Perompakan laut sering terjadi pada jalur-jalur perdagangan yang ramai, tetapi kurang mendapat pengawasan oleh penguasa setempat. Perompakan itu sesungguhnya merupakan bentuk kuno kegiatan dagang. Kegiatan tersebut dilakukan karena merosotnya keadaan politik dan mengganggu kewenangan pemerintahan yang berdaulat penuh atau kedaulatannya di bawah penguasa kolonial.

Akibat dari aktivitas bajak laut, rute pelayaran perdagangan yang semula melalui Asia Barat ke Jawa lalu berubah melalui pesisir Sumatra dan Sunda. Dari pelabuhan ini pula para pedagang singgah di Pelabuhan Barus, Pariaman, dan Tiku.

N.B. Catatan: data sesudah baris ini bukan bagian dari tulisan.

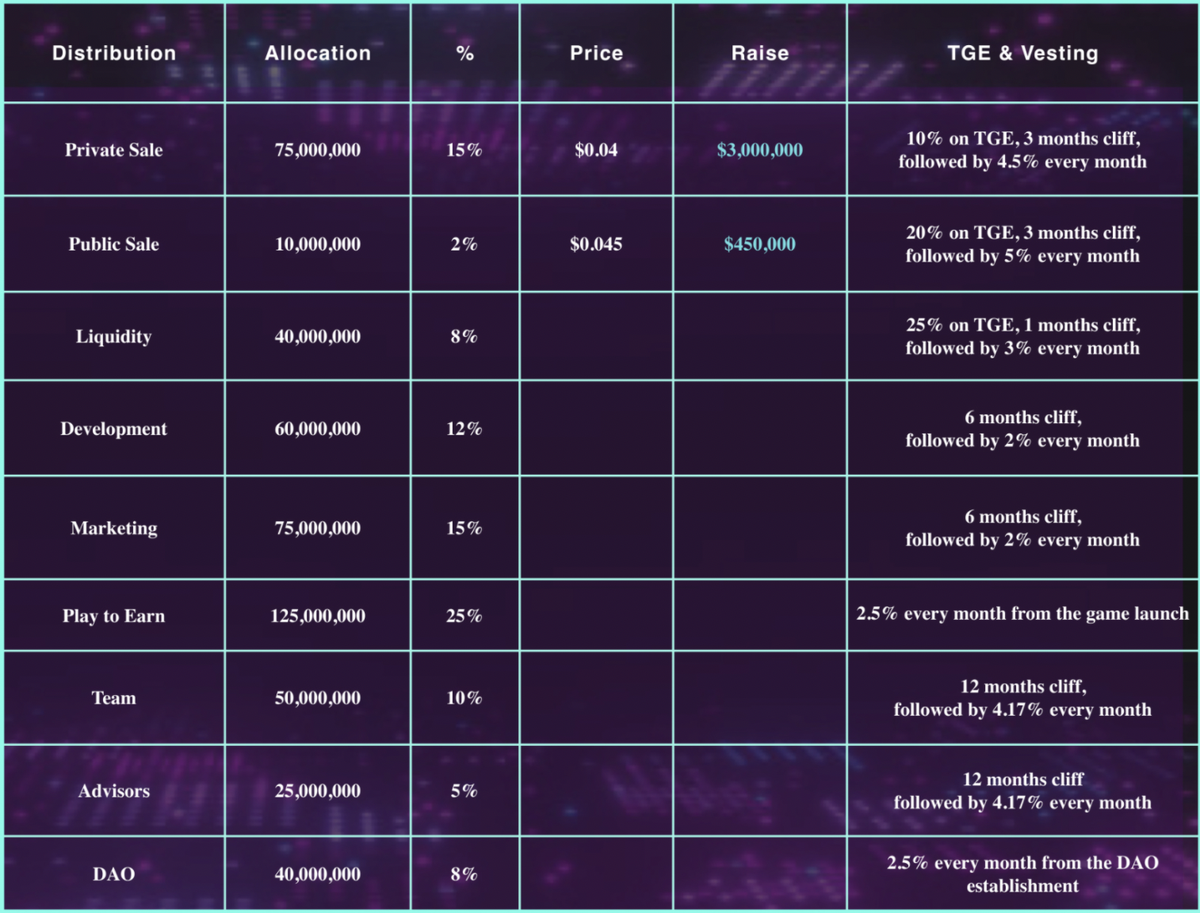Click the Price column header
Screen dimensions: 1200x913
[x=596, y=54]
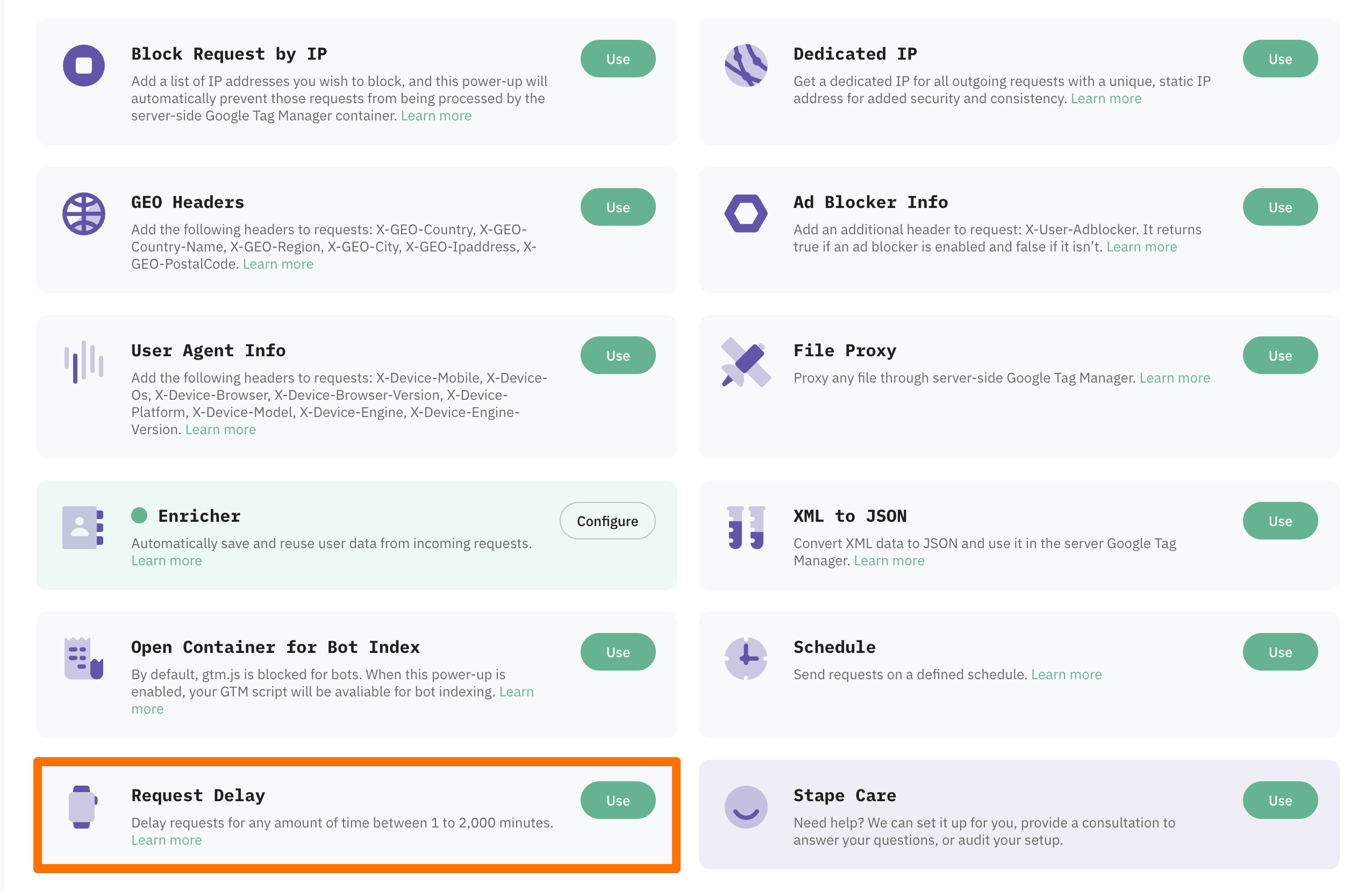This screenshot has height=892, width=1372.
Task: Enable GEO Headers with Use button
Action: (x=617, y=207)
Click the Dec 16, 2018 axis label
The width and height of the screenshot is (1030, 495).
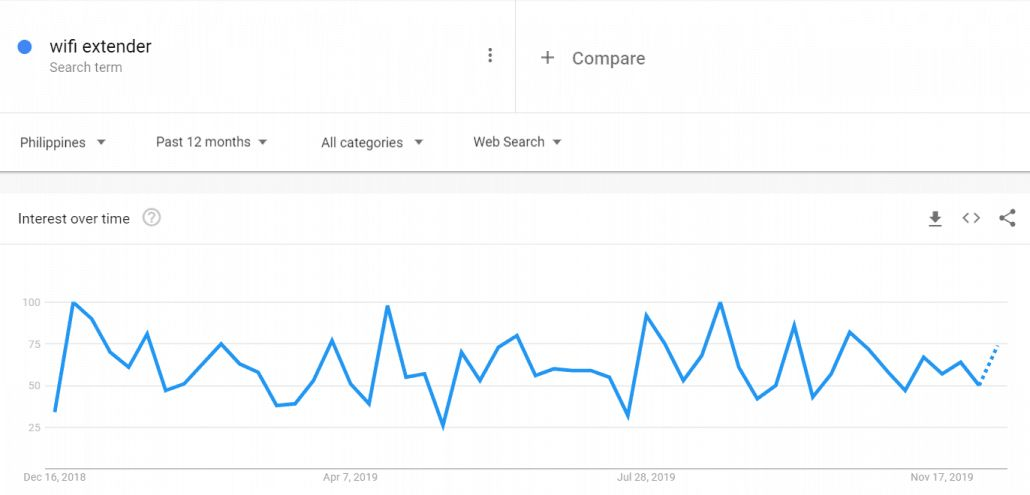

Perdagangan pada wilayah timur Kepulauan Indonesia lebih terkonsentrasi pada perdagangan cengkih dan pala. Dari Ternate dan Tidore (Maluku) dibawa barang komoditi ke Somba Opu, ibu kota Kerajaan Gowa di Sulawesi Selatan. Somba Opu pada abad ke-16 telah menjalin hubungan perdagangan dengan Patani, Johor, Banjar, Blambangan, dan Maluku.

Adapun Hitu (Ambon) menjadi  pelabuhan yang menampung komoditi cengkih yang datang dari Huamual (Seram Barat), sedangkan komoditi  pala berpusat di Banda. Semua pelabuhan tersebut umumnya didatangi oleh para pedagang Jawa, Cina, Arab, dan Makassar.

Kehadiran pedagang itu mempengaruhi corak kehidupan dan budaya setempat, antara lain ditemui bekas koloninya seperti Maspait (Majapahit), Kota Jawa (Jawa) dan Kota Mangkasare (Makassar).

Pada abad ke-15, Sulawesi Selatan telah didatangi pedagang Muslim dari Malaka, Jawa, dan Sumatra. Dalam perjalanan sejarahnya, masyarakat Muslim  di  Gowa terutama Raja Gowa Muhammad Said (1639-1653) dan putra penggantinya, Hasanuddin (1653-1669) telah menjalin hubungan dagang dengan Portugis.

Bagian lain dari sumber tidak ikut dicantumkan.